Our member’s investigation revealed that the causes of the incident were as follows:
- The mooring arrangement used required the Chief Officer to work in the snap back zone;
- The mooring arrangement used facilitated a vertical movement upwards (The midship bitts have a slight inboard inclination, the height difference between the mooring roller and midship bitts created an angle and the length of the horizontal extension arm is not long enough to present a sufficient safety guard);
- There was a deviation from normal operating procedure – inadequate MOC.

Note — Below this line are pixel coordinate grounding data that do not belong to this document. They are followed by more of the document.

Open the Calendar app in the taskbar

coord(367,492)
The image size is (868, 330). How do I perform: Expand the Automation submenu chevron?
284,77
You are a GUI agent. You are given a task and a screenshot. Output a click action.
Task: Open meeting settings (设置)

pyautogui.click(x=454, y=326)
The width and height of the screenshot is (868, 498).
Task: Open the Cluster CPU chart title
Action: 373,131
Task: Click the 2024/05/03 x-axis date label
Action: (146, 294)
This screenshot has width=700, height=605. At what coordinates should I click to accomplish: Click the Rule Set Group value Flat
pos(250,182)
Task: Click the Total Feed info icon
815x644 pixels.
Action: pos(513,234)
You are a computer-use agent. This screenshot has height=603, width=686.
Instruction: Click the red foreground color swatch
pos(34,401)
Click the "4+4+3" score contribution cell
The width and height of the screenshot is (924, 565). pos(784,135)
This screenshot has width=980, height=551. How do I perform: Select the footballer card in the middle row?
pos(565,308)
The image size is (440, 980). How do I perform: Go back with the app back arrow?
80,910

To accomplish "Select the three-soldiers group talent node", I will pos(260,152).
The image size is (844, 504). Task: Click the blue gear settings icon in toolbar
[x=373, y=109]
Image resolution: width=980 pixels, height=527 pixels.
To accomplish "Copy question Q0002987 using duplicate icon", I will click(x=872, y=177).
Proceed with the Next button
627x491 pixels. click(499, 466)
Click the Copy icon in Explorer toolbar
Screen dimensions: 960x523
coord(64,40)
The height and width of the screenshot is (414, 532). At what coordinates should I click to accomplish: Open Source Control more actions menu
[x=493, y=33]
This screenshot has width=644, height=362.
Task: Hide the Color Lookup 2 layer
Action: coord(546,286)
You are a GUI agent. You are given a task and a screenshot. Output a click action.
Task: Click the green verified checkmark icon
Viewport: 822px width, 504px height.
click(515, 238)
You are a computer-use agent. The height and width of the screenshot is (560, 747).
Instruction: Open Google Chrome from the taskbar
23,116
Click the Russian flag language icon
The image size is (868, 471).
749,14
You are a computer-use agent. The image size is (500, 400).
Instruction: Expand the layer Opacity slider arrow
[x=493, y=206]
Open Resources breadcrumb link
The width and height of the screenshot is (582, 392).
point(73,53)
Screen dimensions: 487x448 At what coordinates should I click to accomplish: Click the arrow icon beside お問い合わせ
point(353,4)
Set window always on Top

Our member took the following lessons to prevent recurrence:
- Reiterated importance of being able to STOP THE JOB in case of unsafe operations;
- Took steps to ensure crew were fully informed of risk and control measures;
- In cases where deviating from an agreed plan of operations, stop the job, re-assess and communicate the additional hazards and control measures via a toolbox meeting;
- Ensured all personnel involved in the activity or completing simultaneous operations take part in the toolbox meeting;
- Ensured personnel were trained and have sufficient experience and knowledge to carry out a task;
- Implement formal MOC process for changes/deviations to normal operating procedures and changes to design of the ship.
Members may wish to refer to the following similar incidents (key words: mooring, tension):
- Finger injury whilst casting off towing line
- Mooring incidents
- Crewman fatally injured during mooring operations
Members may wish to use IMCA’s safety promotional poster on mooring safety:
- Mooring safety (poster)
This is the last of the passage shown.